I guess Tmac, Kobe and KG are okay. (They're 94, 94 and 97 respectively), but these ratings better be fixed.


----------



## Bartholomew Hunt (Mar 4, 2003)

Those are horrendous! I am a Lakers fan, but know way Tim Duncan gets that low of a rating. In my opinion, Lamar is better than Paul Pierce. they better fix this.


----------



## Tersk (Apr 9, 2004)

Its BETA, they arent finished doing the ratings. The ratings are practically the last thing they do so look for them to be changed around alot


----------



## Cris (Jun 18, 2003)

Marco Jaric.... 60
Caron Butler.... 61


----------



## Tersk (Apr 9, 2004)

Brad Miller - 72
CWebb - 77
ZBO - 71
Shareef - 73
D Stoudemire 68
JJ - 64
QRich - 69
Aaron Mckie starting atPG for philly
Franchise 85
Nash 75
Rodney Rodgers 67
KG 97
Duncan 89?
Lamar Odom 73
Caron Butler 61
Devean George 66
Bender starting at PF for the Pacers and JO at center
Jeff Foster not even top 8 player for Pacers
Jon Barry on Denver
Josh Howard67
Marquis Daniels 60
Scottie Pippen 65
Paul Pierce 89
Antoine Walker 80


----------



## mediocre man (Feb 24, 2004)

lol ZBO at 71


----------



## Hibachi! (Sep 18, 2003)

Doug Christie is a 67, George is a 66... Unfortunately I'm going to have to agree with the rating they gave C-Webb, it's based off of last seasons performance, not this season. I think the fact that Duncan is so low is appauling... There are more that I don't feel like getting into... However I see nothing wrong with the Odom rating...


----------



## Cap (Nov 5, 2003)

> Originally posted by <b>SacKings384</b>!
> 
> However I see nothing wrong with the Odom rating...


What a shock!


----------



## SoCalfan21 (Jul 19, 2004)

for those of u who play live online dont they update rosters so i just wait till they do that


----------



## KokoTheMonkey (Aug 4, 2003)

> Originally posted by <b>SoCalfan21</b>!
> for those of u who play live online dont they update rosters so i just wait till they do that



Yep, they updated the rosters a whopping one time last year, and that was before the season even started. 
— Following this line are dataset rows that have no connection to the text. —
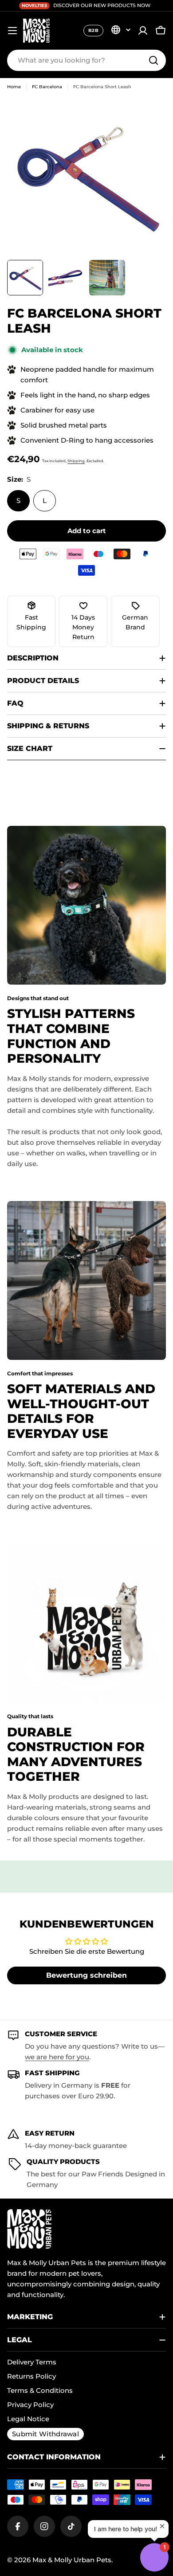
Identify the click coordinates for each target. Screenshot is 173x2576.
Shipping (76, 461)
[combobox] (86, 60)
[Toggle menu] (12, 30)
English (121, 30)
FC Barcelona (47, 87)
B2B (93, 30)
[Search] (153, 60)
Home (14, 87)
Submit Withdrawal (45, 2434)
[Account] (143, 30)
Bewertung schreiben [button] (86, 1975)
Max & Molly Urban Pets (71, 2560)
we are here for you (57, 2057)
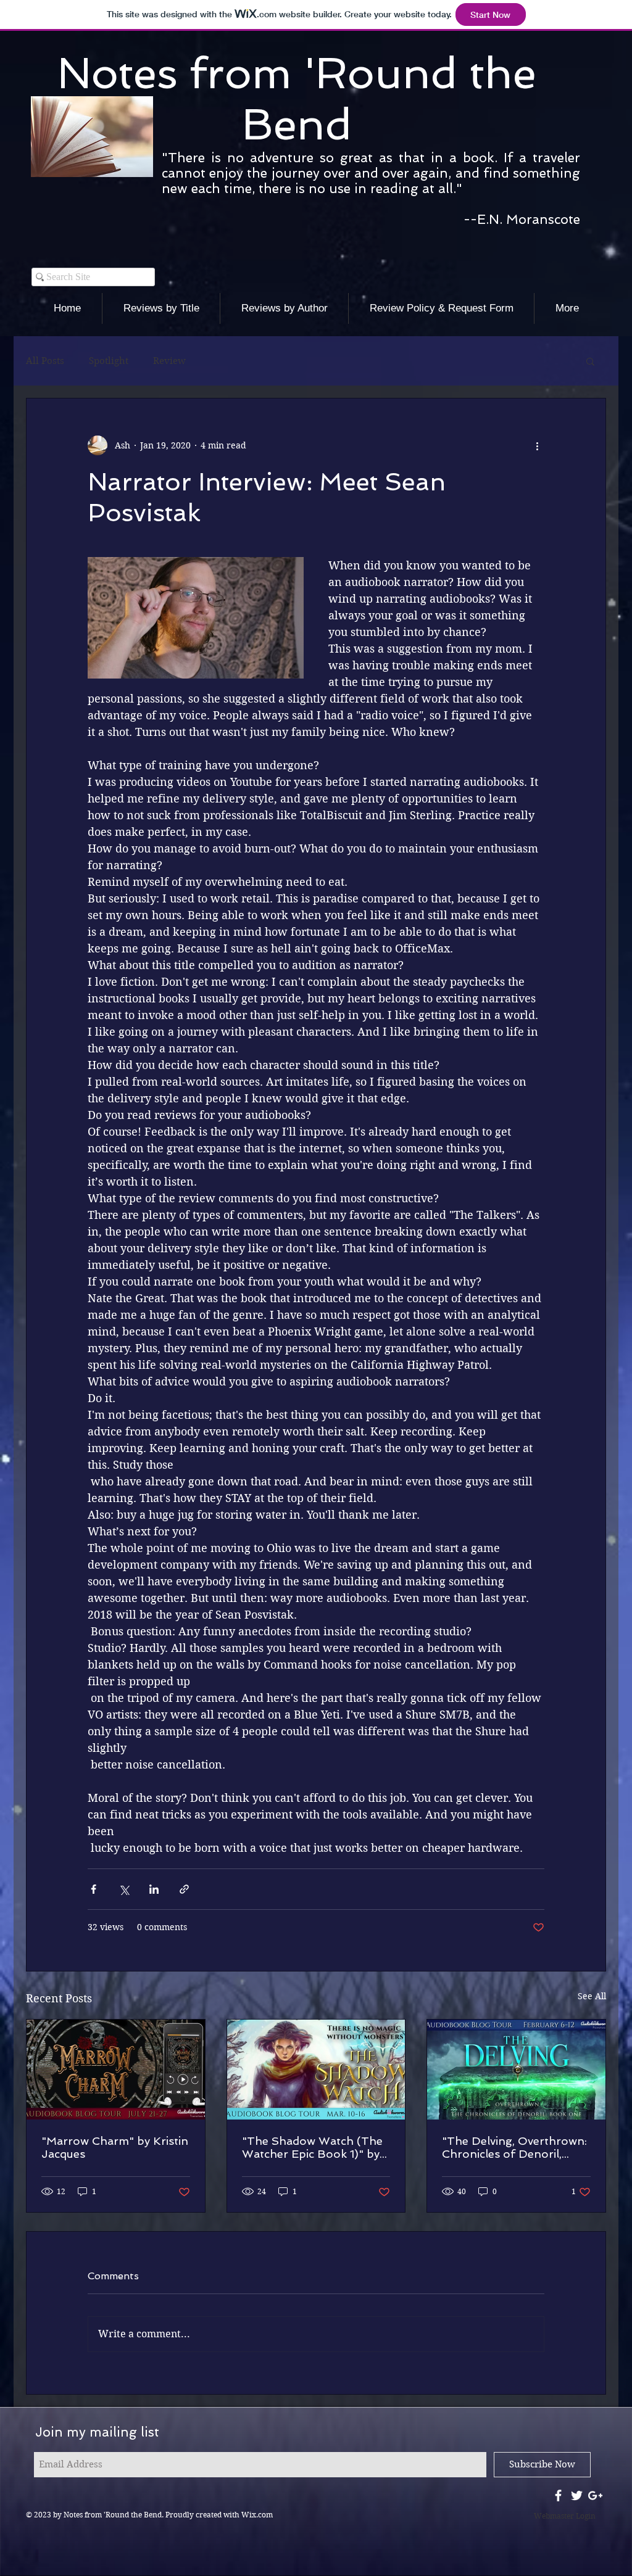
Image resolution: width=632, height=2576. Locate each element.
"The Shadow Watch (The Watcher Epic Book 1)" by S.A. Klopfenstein (312, 2147)
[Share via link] (184, 1889)
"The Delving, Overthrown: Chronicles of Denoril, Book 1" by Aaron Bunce (514, 2147)
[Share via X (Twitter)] (124, 1889)
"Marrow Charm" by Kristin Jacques (114, 2147)
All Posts (45, 360)
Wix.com (257, 2514)
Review (169, 360)
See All (592, 1996)
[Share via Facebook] (93, 1889)
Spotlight (108, 360)
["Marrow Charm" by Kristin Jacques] (116, 2070)
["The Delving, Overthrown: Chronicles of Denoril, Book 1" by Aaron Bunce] (516, 2070)
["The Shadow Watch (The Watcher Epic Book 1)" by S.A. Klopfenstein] (316, 2070)
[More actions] (537, 445)
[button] (590, 361)
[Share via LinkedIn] (154, 1889)
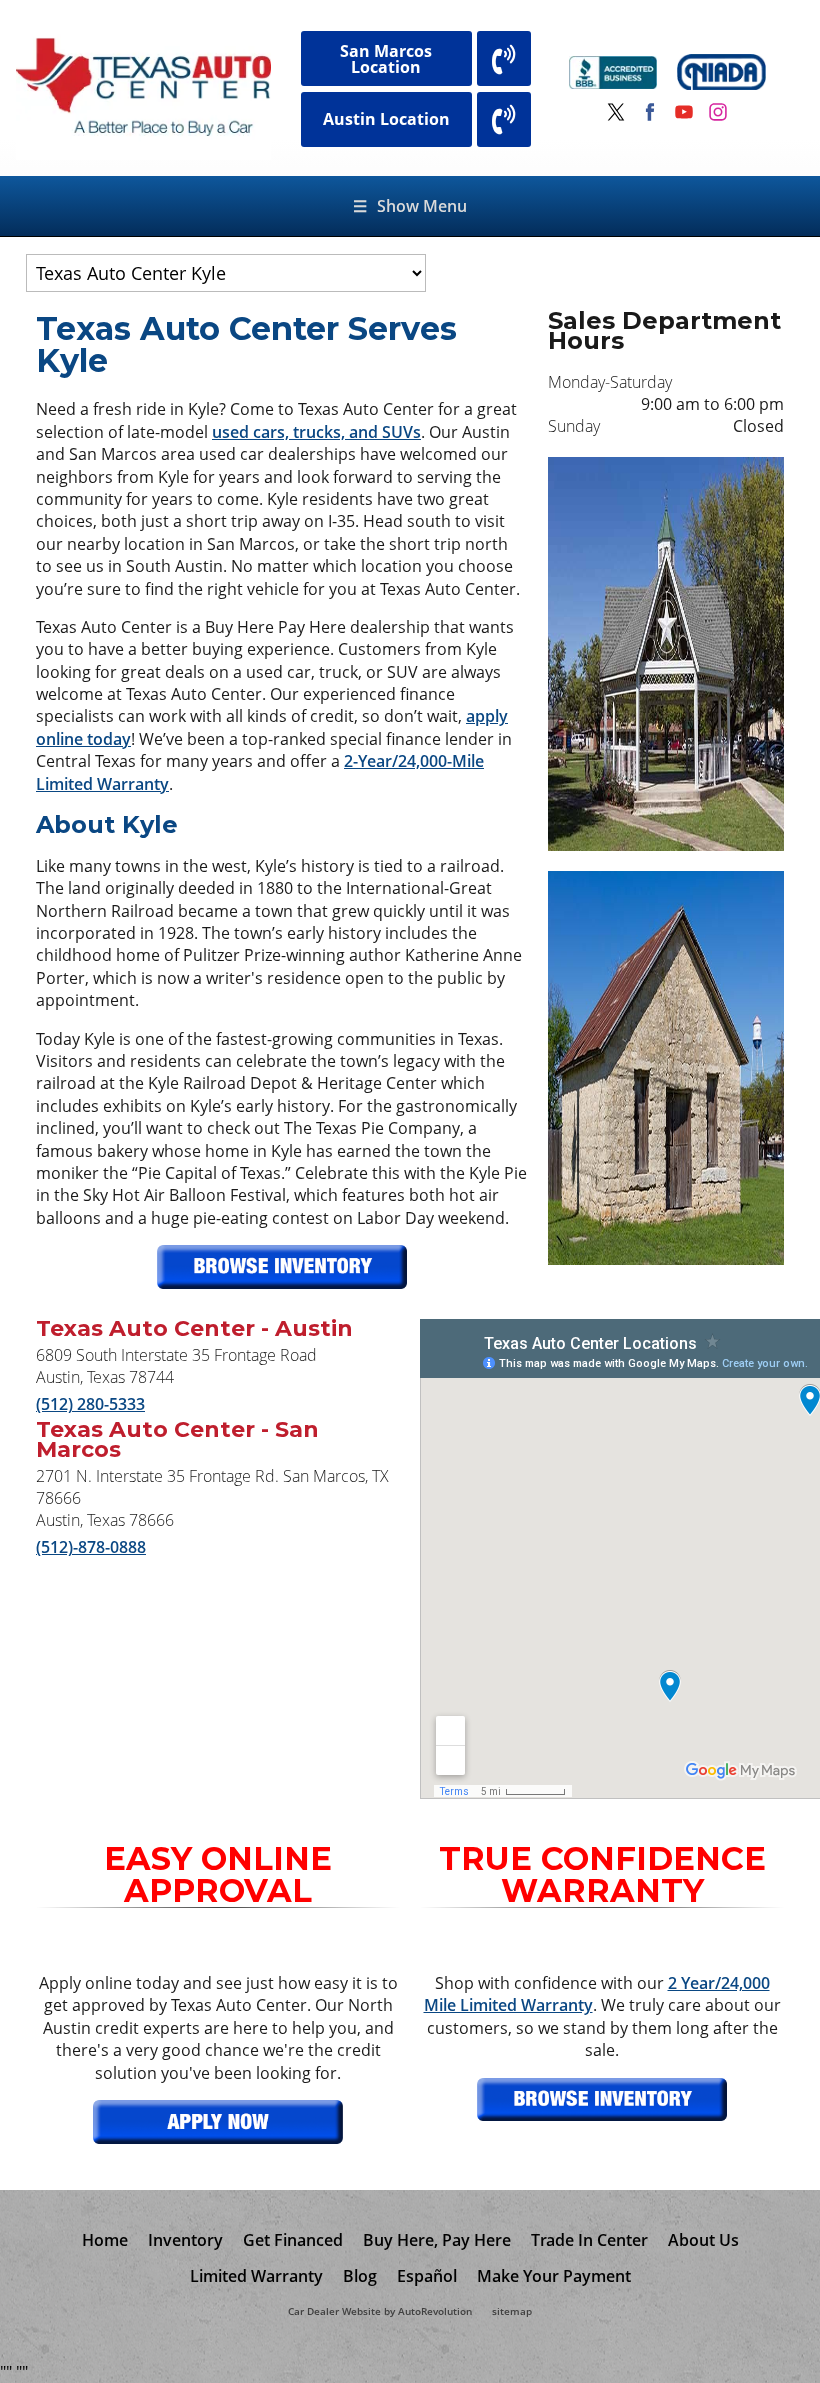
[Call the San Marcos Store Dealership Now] (504, 58)
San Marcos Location (386, 59)
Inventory (185, 2240)
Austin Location (386, 119)
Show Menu (410, 206)
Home (105, 2240)
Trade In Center (589, 2240)
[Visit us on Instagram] (718, 112)
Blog (360, 2276)
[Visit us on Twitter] (616, 112)
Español (427, 2276)
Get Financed (293, 2240)
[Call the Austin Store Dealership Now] (504, 119)
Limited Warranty (256, 2276)
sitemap (512, 2311)
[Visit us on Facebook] (650, 112)
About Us (703, 2240)
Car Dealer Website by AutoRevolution (380, 2311)
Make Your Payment (554, 2276)
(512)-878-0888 (91, 1547)
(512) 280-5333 (90, 1404)
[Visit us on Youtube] (684, 112)
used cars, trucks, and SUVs (316, 432)
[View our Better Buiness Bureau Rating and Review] (613, 75)
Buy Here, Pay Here (437, 2240)
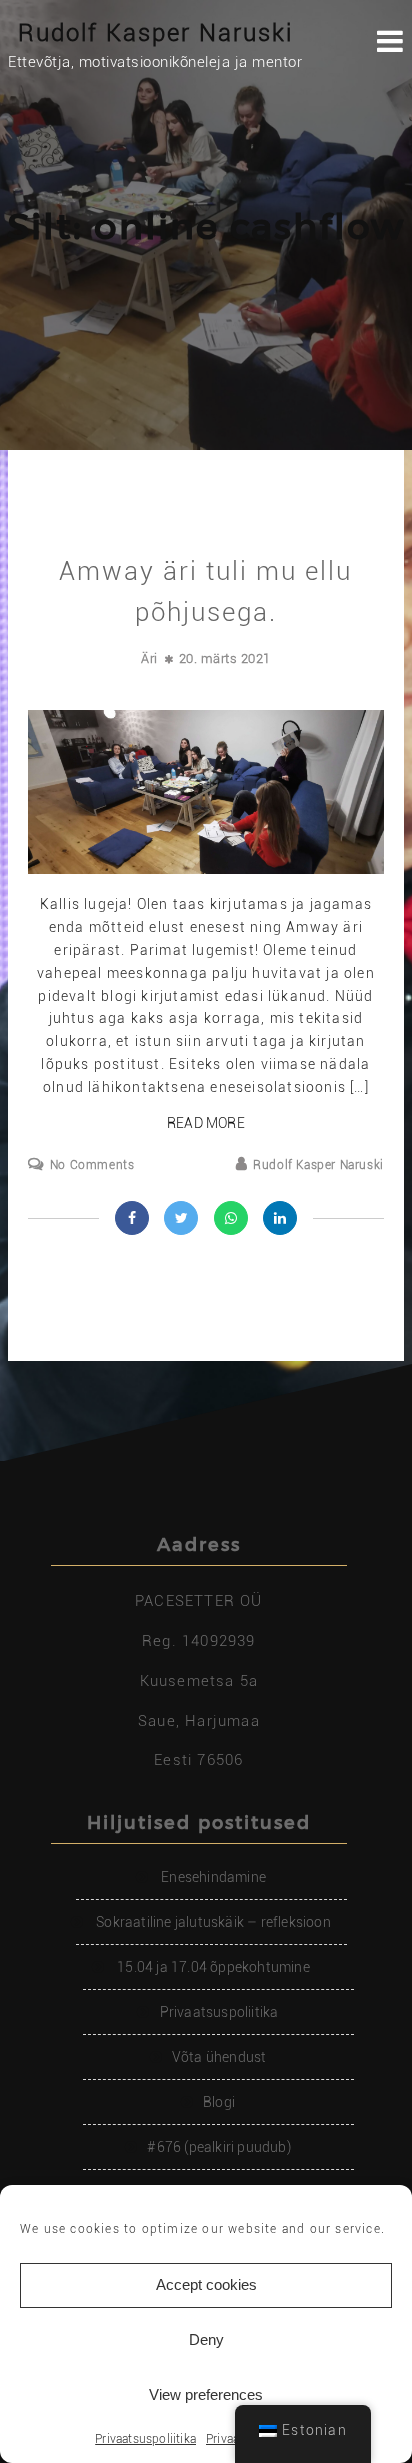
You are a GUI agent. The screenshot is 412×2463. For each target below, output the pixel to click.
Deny (206, 2339)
NBA Live is notorious for not getting mid-season updates from the EA crew....Hopefully that changes this year.


----------



## Hov (Aug 12, 2003)

> Originally posted by <b>KokoTheMonkey</b>!
> 
> 
> 
> ...


That's why I always get this game for PC.
Awesome roster updates (even adds classic teams) and patches from sites like 
nbalive.org and nba-live.com make the game 23492054238940289203x better.


----------



## Johnny Mac (May 6, 2003)

*Top 20 players in the league according to NBA live:*
1. Kevin Garnett 
2. Kobe Bryant 
3. Shaquille O'Neal 
4. Tracy McGrady
5. Paul Pierce
6. Tim Duncan
7. Baron Davis
8. Vince Carter
9. Ray Allen
10. Allen Iverson
11. Steve Francis
12. Jason Kidd
13. Dirk Nowitzki
14. Stephon Marbury
15. Jermaine O'Neal
16. Andrei Kirilenko
17. Shawn Marion
18. Lebron James
19. Pau Gasol
20. Peja Stojakovich

That is one of the worst top 20 lists I've ever seen. The problem is that they give 99's out too easily in certain categories. So if one category was "post game" or something, they'd give Tim Duncan a 99, then they'd also give Garnett and Shaq a 99 despite the fact that Duncan and Shaq are far superior in post dominance. If they were to be more careful with the rankings of each category, things would come out more accurate. A 99 should only be given out to someone who is legendary at that one thing. Kevin Garnett shouldnt get 99 in anything, except maybe rebounding, but he should get above 90 in most things. 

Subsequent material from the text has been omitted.